La trace peut prendre différentes formes, création artistique, artisanale, impression d'une marque sur un domaine de la société. Il y a des Narcisses au pinceau, au piano, au marteau, au bureau même. Et il y a les Narcisses au stylo.
OK stylo c'est pour l'assonance. Narcisse aujourd'hui est au clavier, après avoir été au burin, au calame, à la plume d'oie ou d'acier.
Bon ça suffit les bêtises : ces citations glanées sur internet, pour que tu ne sois pas venu pour rien dans cette page, ô lecteur aux mille patiences.
« Un chef d'œuvre de la littérature n'est jamais qu'un dictionnaire en désordre » (Jean Cocteau)
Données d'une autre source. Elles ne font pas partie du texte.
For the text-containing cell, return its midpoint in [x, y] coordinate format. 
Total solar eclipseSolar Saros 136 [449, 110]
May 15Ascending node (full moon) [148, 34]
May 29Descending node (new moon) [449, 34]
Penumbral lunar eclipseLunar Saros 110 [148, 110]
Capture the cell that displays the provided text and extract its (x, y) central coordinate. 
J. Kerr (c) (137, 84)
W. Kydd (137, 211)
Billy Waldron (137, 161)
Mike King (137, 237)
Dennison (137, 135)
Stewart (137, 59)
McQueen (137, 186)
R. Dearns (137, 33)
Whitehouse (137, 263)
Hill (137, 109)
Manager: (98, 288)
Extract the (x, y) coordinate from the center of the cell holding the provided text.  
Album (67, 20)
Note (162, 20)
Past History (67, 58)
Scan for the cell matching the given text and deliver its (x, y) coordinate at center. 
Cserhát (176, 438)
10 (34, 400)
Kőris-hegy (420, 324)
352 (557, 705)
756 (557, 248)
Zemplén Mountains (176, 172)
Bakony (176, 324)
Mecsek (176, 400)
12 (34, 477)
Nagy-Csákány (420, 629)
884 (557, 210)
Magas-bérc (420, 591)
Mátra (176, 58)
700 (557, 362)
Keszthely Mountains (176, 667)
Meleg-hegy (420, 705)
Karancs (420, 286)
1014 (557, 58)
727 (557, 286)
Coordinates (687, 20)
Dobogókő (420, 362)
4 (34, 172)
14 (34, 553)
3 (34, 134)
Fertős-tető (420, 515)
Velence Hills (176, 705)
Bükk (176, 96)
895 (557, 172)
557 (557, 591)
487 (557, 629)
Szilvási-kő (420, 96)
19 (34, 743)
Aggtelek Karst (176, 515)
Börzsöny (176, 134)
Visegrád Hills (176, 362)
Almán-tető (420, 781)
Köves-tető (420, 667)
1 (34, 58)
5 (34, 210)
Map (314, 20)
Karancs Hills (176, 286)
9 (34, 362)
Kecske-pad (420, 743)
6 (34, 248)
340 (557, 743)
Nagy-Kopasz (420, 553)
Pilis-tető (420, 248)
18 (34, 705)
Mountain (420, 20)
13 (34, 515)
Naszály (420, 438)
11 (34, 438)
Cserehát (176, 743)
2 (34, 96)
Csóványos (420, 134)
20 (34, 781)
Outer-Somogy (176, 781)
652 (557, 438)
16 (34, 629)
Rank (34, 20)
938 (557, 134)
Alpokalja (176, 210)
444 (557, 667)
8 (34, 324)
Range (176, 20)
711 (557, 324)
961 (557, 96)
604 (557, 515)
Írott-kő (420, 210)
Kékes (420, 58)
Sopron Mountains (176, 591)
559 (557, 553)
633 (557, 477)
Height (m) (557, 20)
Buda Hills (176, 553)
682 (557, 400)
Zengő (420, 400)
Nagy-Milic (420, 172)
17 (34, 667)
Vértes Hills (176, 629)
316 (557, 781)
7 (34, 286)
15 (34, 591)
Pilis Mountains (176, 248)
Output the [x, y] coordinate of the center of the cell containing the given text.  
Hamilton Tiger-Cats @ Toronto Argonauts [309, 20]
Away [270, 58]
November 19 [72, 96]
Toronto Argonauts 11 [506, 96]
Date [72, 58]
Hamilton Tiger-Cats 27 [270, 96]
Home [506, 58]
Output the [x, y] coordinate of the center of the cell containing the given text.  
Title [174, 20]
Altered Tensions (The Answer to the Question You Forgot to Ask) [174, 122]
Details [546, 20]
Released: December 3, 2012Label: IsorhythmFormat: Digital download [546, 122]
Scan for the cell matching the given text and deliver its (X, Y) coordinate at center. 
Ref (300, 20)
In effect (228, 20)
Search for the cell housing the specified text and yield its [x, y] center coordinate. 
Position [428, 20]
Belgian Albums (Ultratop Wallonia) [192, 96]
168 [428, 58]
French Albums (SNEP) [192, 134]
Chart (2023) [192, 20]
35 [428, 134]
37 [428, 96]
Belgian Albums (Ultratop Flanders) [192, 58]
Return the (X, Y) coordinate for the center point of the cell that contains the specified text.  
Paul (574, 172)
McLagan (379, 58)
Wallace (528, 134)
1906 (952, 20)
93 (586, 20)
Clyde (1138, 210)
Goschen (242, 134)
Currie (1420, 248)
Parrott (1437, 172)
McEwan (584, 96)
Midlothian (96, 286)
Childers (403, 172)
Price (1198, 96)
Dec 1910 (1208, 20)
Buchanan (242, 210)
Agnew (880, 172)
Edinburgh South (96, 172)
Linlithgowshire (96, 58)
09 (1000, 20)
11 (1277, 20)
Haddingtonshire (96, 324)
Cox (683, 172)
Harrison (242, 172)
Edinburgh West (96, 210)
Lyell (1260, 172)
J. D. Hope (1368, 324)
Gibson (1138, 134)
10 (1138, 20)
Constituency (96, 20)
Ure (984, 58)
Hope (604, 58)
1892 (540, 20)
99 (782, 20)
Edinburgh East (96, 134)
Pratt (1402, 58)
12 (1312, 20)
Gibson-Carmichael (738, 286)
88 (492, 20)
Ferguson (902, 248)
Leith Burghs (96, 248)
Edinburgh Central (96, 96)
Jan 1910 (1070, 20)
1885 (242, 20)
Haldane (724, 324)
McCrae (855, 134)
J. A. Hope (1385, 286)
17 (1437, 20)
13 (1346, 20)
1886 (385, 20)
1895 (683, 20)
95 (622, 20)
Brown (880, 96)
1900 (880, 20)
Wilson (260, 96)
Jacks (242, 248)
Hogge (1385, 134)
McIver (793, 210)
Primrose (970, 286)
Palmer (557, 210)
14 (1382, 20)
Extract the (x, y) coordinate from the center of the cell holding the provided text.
Aussi astucieux qu'Ulysse-personne (cf 2/12)
« Écrire c'est aussi ne pas parler. C'est se taire. C'est hurler sans bruit » (Marguerite Duras)
C'est beau. Mais c'est triste. Mais c'est beau. Duras, quoi.
« Qu'est-ce qui pousse certains auteurs à se cacher derrière un pseudonyme ; est-ce qu'un écrivain, finalement, possède une existence réelle ? » (Paul Auster)
Non sans doute. Précisément : il se fabrique un monde d'écriture où tout est tellement plus facile que dans la vraie vie, il se protège comme il peut de la rugueuse réalité.
Commentaires
Parler pour soi, écrire pour les autre, ou l'inverse, ce sont des façons de vivre, finalement.
J'aime beaucoup la citation de Duras, merci.
les autreS !
Oui c'est vrai, des façons de vivre, c'est déjà pas mal. Et j'ajoute (pour ma gouverne) ce que dit Montaigne à propos d'écrire : "En un siècle où le méchamment faire est si commun, de ne faire qu'inutilement il est comme louable". (Essais III, 9 De la vanité)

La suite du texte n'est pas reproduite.